→ Objective:
Copy every line of the records below word for word, keeping the same order.

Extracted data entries

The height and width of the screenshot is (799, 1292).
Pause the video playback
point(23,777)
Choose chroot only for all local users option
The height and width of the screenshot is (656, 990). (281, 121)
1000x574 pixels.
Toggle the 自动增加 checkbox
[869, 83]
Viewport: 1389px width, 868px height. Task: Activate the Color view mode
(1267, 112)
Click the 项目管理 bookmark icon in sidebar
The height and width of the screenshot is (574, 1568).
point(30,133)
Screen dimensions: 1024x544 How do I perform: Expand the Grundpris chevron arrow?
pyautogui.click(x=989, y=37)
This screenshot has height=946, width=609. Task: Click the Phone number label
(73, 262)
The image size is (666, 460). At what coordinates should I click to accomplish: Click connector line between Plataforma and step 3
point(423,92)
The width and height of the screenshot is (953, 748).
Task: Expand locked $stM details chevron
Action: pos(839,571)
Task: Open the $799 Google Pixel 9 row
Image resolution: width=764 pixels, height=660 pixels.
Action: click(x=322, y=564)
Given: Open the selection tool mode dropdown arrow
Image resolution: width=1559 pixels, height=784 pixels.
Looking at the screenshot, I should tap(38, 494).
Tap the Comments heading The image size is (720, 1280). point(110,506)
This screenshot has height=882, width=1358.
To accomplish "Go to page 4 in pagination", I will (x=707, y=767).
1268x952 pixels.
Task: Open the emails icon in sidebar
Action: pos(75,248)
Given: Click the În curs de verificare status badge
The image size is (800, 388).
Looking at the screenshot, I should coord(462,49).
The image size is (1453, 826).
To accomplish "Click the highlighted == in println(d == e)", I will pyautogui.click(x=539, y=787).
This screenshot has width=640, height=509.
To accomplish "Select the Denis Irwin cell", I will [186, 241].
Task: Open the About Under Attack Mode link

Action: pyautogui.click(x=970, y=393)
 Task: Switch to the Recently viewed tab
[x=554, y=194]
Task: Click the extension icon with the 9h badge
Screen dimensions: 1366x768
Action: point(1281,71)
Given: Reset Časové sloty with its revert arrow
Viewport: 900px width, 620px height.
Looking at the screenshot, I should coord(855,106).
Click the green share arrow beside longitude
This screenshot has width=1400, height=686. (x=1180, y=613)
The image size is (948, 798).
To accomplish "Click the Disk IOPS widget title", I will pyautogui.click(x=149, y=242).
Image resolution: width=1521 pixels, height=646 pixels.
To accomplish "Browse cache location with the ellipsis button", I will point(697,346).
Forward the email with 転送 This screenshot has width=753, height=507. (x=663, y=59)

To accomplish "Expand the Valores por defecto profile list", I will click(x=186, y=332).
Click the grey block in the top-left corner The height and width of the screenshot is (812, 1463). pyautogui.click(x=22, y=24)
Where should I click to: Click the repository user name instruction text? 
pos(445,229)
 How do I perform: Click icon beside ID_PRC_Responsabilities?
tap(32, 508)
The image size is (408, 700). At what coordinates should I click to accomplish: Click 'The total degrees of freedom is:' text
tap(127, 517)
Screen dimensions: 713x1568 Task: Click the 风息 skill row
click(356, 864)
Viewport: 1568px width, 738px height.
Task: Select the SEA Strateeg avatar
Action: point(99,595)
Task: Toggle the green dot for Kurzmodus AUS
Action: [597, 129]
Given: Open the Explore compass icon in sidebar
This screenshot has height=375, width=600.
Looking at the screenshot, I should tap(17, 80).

→ Answer below:
The height and width of the screenshot is (799, 1292).
Pause the video playback
point(23,777)
Choose chroot only for all local users option
The height and width of the screenshot is (656, 990). (281, 121)
1000x574 pixels.
Toggle the 自动增加 checkbox
[869, 83]
Viewport: 1389px width, 868px height. Task: Activate the Color view mode
(1267, 112)
Click the 项目管理 bookmark icon in sidebar
The height and width of the screenshot is (574, 1568).
point(30,133)
Screen dimensions: 1024x544 How do I perform: Expand the Grundpris chevron arrow?
pyautogui.click(x=989, y=37)
This screenshot has height=946, width=609. Task: Click the Phone number label
(73, 262)
The image size is (666, 460). At what coordinates should I click to accomplish: Click connector line between Plataforma and step 3
point(423,92)
The width and height of the screenshot is (953, 748).
Task: Expand locked $stM details chevron
Action: pos(839,571)
Task: Open the $799 Google Pixel 9 row
Image resolution: width=764 pixels, height=660 pixels.
Action: click(x=322, y=564)
Given: Open the selection tool mode dropdown arrow
Image resolution: width=1559 pixels, height=784 pixels.
Looking at the screenshot, I should tap(38, 494).
Tap the Comments heading The image size is (720, 1280). point(110,506)
This screenshot has height=882, width=1358.
To accomplish "Go to page 4 in pagination", I will (x=707, y=767).
1268x952 pixels.
Task: Open the emails icon in sidebar
Action: pos(75,248)
Given: Click the În curs de verificare status badge
The image size is (800, 388).
Looking at the screenshot, I should coord(462,49).
The image size is (1453, 826).
To accomplish "Click the highlighted == in println(d == e)", I will pyautogui.click(x=539, y=787).
This screenshot has width=640, height=509.
To accomplish "Select the Denis Irwin cell", I will [186, 241].
Task: Open the About Under Attack Mode link

Action: pyautogui.click(x=970, y=393)
 Task: Switch to the Recently viewed tab
[x=554, y=194]
Task: Click the extension icon with the 9h badge
Screen dimensions: 1366x768
Action: point(1281,71)
Given: Reset Časové sloty with its revert arrow
Viewport: 900px width, 620px height.
Looking at the screenshot, I should coord(855,106).
Click the green share arrow beside longitude
This screenshot has width=1400, height=686. (x=1180, y=613)
The image size is (948, 798).
To accomplish "Click the Disk IOPS widget title", I will pyautogui.click(x=149, y=242).
Image resolution: width=1521 pixels, height=646 pixels.
To accomplish "Browse cache location with the ellipsis button", I will point(697,346).
Forward the email with 転送 This screenshot has width=753, height=507. (x=663, y=59)

To accomplish "Expand the Valores por defecto profile list", I will click(x=186, y=332).
Click the grey block in the top-left corner The height and width of the screenshot is (812, 1463). pyautogui.click(x=22, y=24)
Where should I click to: Click the repository user name instruction text? 
pos(445,229)
 How do I perform: Click icon beside ID_PRC_Responsabilities?
tap(32, 508)
The image size is (408, 700). At what coordinates should I click to accomplish: Click 'The total degrees of freedom is:' text
tap(127, 517)
Screen dimensions: 713x1568 Task: Click the 风息 skill row
click(356, 864)
Viewport: 1568px width, 738px height.
Task: Select the SEA Strateeg avatar
Action: point(99,595)
Task: Toggle the green dot for Kurzmodus AUS
Action: [597, 129]
Given: Open the Explore compass icon in sidebar
This screenshot has height=375, width=600.
Looking at the screenshot, I should tap(17, 80).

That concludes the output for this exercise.